Marttinen Pekka, Baldwin Adam, Hanage William P, Dowson Chris, Mahenthiralingam Eshwar, Corander Jukka
Department of Mathematics and statistics, University of Helsinki, FIN-00014, Finland.
BMC Bioinformatics. 2008 Oct 7;9:421. doi: 10.1186/1471-2105-9-421.
We consider the discovery of recombinant segments jointly with their origins within multilocus DNA sequences from bacteria representing heterogeneous populations of fairly closely related species.

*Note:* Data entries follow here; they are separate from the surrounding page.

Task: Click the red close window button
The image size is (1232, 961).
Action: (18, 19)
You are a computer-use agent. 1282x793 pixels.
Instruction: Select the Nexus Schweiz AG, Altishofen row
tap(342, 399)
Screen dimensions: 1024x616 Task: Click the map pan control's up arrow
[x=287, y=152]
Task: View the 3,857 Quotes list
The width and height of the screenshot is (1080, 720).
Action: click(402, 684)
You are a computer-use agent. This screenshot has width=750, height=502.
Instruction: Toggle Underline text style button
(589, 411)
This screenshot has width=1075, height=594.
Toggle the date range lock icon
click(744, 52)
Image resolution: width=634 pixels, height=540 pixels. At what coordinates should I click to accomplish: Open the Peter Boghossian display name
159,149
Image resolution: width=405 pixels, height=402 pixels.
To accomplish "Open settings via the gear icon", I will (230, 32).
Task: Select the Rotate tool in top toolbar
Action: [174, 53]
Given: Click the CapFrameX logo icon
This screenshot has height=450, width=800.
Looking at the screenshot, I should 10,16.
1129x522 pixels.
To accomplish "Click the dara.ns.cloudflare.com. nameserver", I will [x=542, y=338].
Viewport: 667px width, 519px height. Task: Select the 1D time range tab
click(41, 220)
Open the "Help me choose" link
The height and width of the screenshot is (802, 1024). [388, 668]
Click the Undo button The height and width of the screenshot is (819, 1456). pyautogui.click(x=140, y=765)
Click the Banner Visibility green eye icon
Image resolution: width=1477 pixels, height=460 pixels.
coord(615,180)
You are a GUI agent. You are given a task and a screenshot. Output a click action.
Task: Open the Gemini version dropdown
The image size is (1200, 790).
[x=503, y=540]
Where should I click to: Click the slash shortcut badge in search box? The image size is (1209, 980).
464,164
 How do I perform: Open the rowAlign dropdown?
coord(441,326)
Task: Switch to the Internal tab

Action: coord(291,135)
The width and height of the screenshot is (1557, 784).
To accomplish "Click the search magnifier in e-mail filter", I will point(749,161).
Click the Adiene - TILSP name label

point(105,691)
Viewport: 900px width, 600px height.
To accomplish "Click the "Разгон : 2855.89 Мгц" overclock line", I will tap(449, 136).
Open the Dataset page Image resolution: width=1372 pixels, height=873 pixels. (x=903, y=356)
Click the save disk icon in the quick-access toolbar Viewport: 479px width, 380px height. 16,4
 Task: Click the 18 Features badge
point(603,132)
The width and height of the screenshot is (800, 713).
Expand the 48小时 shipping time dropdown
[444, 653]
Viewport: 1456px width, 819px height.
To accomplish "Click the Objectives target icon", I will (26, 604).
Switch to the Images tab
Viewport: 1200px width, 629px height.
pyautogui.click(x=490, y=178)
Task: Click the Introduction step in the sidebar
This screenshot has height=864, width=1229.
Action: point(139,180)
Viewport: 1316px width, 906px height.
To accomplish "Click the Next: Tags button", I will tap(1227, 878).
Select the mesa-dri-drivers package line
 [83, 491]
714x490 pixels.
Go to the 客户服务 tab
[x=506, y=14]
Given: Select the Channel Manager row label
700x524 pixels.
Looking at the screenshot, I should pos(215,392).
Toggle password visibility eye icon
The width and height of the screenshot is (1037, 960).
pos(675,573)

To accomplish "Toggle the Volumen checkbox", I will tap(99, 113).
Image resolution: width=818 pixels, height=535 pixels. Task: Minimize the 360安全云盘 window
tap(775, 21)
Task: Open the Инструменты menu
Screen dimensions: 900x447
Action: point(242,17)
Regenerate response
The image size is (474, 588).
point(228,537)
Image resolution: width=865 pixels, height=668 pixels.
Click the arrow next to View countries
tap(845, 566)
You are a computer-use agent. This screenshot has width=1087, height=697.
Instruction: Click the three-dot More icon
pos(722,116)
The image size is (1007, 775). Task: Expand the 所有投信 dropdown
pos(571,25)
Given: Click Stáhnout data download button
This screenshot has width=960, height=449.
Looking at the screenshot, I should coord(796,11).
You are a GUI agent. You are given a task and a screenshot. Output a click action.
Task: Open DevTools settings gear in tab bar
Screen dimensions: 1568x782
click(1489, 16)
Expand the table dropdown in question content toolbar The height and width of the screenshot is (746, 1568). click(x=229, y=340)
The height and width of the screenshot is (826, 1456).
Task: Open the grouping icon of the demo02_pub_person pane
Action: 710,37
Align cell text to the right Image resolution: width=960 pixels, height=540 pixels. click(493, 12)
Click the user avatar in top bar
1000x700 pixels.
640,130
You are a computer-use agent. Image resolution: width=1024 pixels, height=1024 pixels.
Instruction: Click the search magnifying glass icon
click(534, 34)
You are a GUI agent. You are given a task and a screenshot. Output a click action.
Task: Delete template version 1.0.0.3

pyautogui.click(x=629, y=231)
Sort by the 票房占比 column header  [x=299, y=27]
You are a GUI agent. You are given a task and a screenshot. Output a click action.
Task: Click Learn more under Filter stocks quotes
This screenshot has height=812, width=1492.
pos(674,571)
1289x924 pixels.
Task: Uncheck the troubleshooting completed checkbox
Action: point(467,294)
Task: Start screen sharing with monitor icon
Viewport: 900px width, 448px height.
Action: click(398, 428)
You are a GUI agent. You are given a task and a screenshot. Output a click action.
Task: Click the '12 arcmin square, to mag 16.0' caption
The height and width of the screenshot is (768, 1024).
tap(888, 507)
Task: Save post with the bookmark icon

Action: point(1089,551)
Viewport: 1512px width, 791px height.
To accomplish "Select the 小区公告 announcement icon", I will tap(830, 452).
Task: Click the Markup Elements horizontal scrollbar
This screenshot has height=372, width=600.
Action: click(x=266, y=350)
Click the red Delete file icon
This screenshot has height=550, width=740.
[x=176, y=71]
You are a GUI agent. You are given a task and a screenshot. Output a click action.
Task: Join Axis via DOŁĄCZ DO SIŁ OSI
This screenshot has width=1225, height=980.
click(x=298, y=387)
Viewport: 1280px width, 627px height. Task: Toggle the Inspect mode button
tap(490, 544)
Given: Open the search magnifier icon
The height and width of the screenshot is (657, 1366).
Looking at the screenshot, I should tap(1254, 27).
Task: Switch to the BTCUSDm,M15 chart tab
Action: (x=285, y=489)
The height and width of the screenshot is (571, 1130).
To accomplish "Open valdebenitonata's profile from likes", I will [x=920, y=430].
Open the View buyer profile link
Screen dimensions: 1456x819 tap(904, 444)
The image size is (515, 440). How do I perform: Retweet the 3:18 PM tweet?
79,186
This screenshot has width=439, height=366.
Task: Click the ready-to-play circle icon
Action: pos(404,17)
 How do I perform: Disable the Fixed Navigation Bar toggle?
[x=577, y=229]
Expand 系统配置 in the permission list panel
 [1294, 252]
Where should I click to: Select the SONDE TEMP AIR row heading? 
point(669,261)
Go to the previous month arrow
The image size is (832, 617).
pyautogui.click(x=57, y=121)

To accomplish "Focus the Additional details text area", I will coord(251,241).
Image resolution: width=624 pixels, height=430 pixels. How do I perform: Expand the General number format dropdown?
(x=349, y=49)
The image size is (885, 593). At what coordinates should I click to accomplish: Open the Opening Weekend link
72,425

The currently available methods for recombination detection capable of probabilistic characterization of uncertainty have a limited applicability in practice as the number of strains in a data set increases.
We introduce a Bayesian spatial structural model representing the continuum of origins over sites within the observed sequences, including a probabilistic characterization of uncertainty related to the origin of any particular site. To enable a statistically accurate and practically feasible approach to the analysis of large-scale data sets representing a single genus, we have developed a novel software tool (BRAT, Bayesian Recombination Tracker) implementing the model and the corresponding learning algorithm, which is capable of identifying the posterior optimal structure and to estimate the marginal posterior probabilities of putative origins over the sites.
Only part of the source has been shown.